▸ DATA SUPPLIED
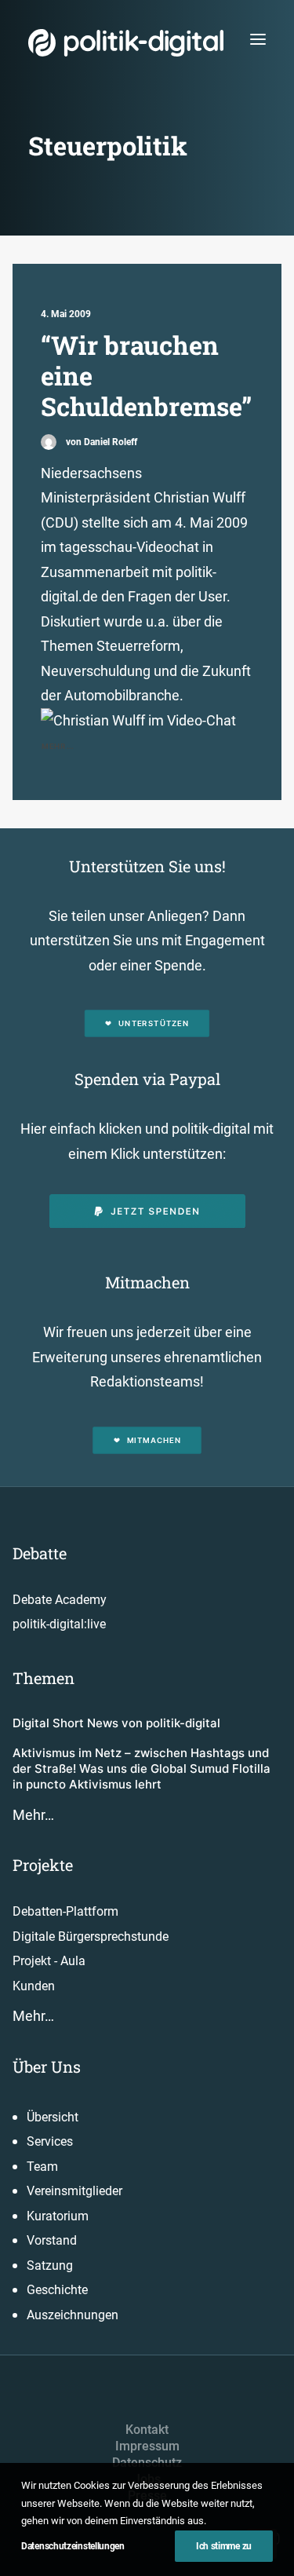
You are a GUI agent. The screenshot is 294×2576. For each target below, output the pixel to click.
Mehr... (58, 746)
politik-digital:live (59, 1624)
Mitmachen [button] (154, 1440)
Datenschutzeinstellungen (73, 2546)
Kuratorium (58, 2216)
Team (42, 2166)
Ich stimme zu (224, 2546)
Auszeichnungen (72, 2314)
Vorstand (52, 2240)
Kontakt (147, 2429)
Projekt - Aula (49, 1960)
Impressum (147, 2446)
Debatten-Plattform (65, 1911)
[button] (258, 39)
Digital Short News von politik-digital (116, 1723)
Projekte (43, 1864)
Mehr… (33, 1815)
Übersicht (52, 2117)
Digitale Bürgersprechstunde (91, 1936)
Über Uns (47, 2066)
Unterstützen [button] (153, 1024)
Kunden (34, 1986)
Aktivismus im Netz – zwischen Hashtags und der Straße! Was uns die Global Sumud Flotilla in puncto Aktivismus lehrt (141, 1768)
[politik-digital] (125, 43)
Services (50, 2141)
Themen (43, 1678)
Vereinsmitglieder (74, 2190)
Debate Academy (60, 1599)
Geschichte (57, 2289)
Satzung (50, 2265)
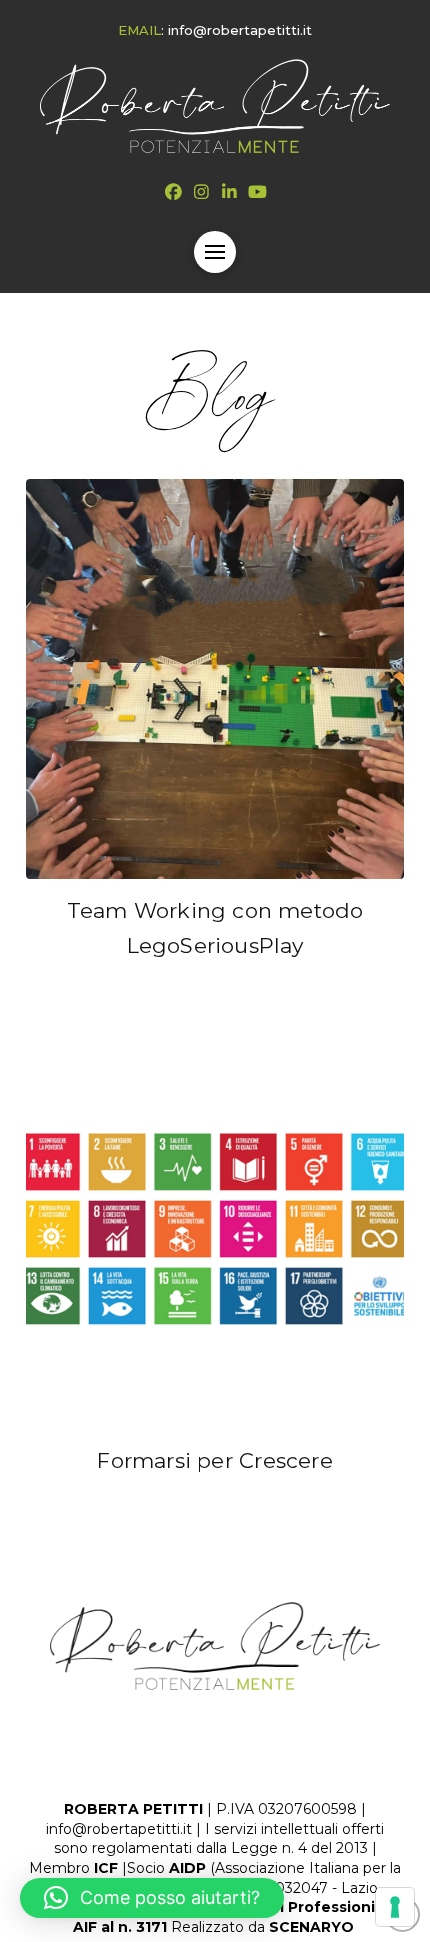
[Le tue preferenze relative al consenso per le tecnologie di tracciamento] (395, 1907)
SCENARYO (313, 1927)
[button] (215, 252)
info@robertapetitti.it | (123, 1829)
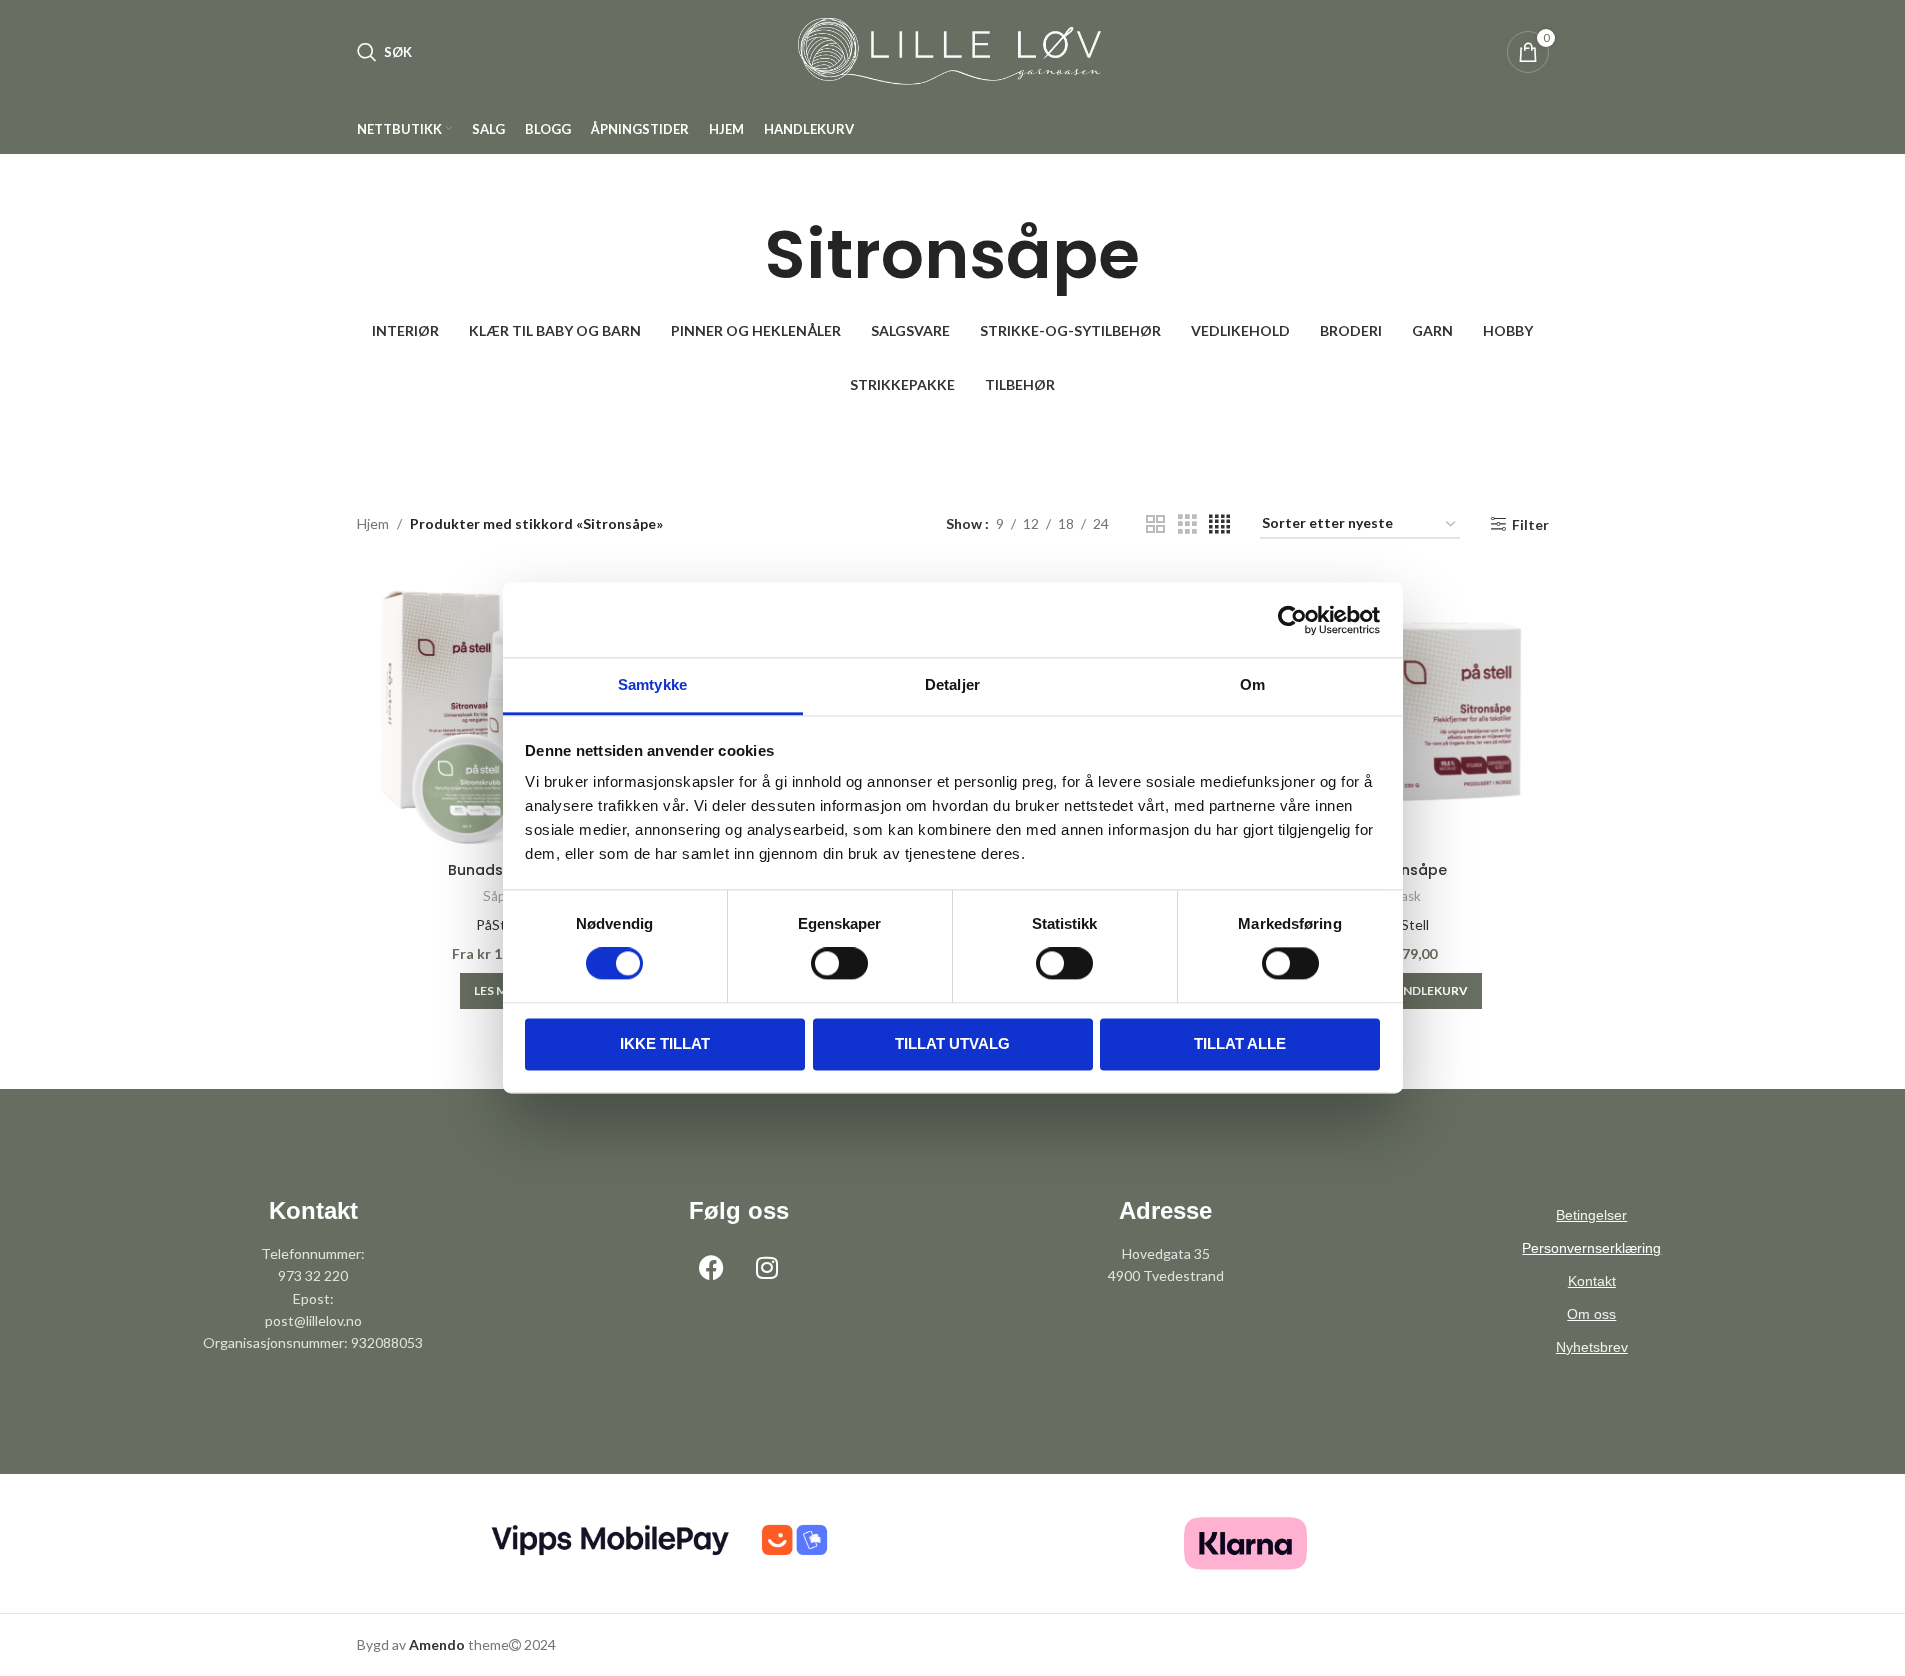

▸ TASK PROMPT
Reproduce each line from the records that contains the word "politik".

▸ WRITTEN REPLY
politik-digital:live (59, 1624)
Digital Short News von politik-digital (116, 1723)
[politik-digital] (125, 43)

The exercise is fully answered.